Mediation is a term that is often used loosely to refer to any attempt to bring two or more warring factions together to find a constructive resolution to their problems or disagreements. However, in recent years, mediation has come to be established as part of ADR. This has made it a more formal process in which a neutral mediator is charged with the task of supporting the parties in resolving their dispute. The usual procedure is as follows:
The mediator meets with the parties to the dispute, preferably at a neutral venue such as a hotel. It is best if a full day is set aside for this process. It may not require the full day or may even require more than a full day. However, experience tells us that it is wise to set aside a full day so that the parties are not distracted by other commitments later in the day. The mediator begins by explaining that he or she is a neutral third party and will not take sides. The mediator also explains that it is not his or her job to make a decision or form a judgement. The mediator will remain neutral throughout the process and act as a facilitator to support the parties in resolving their dispute. The mediator will give each party the opportunity to state their case, to explain their views of the situation and why they are unhappy with it. The mediator will then spend part of the time in one-to-one meetings with the parties and part of the time with the parties together in a three-way meeting. The aim is to find common ground and a satisfactory way forward. This is not simply a matter of compromise although some element of compromise may be present as part of the proceedings.
By the end of the mediation an agreement should be developed so that the parties can sign it and use it as the basis of their working together in future. Mediation does not involve coercion and nobody will be pressurised to sign anything that they are not happy with.
In effect, what mediation does is either i) to resolve the dispute or ii) to establish that a way forward is not possible or highly unlikely. It is generally the case that 80 per cent of mediations are successful. However, even in those cases where an agreement cannot be reached, then this, too, can be seen as progress, as it gives a clear message to the participants and their organisation(s) that other steps will need to be taken to resolve this situation as an agreement has not been possible.

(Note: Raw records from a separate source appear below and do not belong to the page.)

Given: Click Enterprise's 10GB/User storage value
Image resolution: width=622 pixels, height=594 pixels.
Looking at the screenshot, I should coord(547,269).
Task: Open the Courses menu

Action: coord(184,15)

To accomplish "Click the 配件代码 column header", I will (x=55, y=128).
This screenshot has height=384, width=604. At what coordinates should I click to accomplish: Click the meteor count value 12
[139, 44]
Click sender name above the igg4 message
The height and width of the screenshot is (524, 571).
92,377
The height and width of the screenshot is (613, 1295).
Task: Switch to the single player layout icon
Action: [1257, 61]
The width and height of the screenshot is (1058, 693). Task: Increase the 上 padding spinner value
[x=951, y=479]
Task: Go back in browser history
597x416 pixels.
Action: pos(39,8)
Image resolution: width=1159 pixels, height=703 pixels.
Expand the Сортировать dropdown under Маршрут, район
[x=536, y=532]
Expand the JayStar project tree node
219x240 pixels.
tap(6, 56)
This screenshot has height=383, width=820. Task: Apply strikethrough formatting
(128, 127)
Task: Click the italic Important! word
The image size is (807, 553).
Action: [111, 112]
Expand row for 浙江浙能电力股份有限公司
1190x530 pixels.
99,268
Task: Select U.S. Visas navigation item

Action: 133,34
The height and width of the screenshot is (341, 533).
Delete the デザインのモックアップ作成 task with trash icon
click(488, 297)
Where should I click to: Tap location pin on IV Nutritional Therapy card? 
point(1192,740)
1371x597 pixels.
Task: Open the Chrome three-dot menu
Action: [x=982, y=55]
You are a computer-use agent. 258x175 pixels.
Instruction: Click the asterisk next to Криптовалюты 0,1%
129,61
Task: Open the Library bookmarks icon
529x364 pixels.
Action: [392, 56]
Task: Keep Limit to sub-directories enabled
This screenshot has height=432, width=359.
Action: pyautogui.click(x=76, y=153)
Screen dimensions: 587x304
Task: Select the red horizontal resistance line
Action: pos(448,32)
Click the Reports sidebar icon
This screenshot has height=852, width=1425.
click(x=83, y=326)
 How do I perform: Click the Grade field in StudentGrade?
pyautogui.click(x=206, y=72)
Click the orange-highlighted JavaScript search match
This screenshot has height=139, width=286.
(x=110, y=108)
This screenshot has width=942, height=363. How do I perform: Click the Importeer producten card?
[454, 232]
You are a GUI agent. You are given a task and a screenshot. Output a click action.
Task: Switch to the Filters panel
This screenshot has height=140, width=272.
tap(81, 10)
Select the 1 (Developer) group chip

Mediation is a very cost effective way of dealing with disputes within or between organisations. The established practice is that in cases involving two or more organisations, the costs of the mediation are shared equally. In those cases where the dispute occurs within a single organisation, that organisation will be responsible for the total costs. However, even in such cases, the investment of money can be extremely worthwhile in terms of preventing future problems and difficulties and, of course the costs involved would be only a fraction of those involved in court proceedings.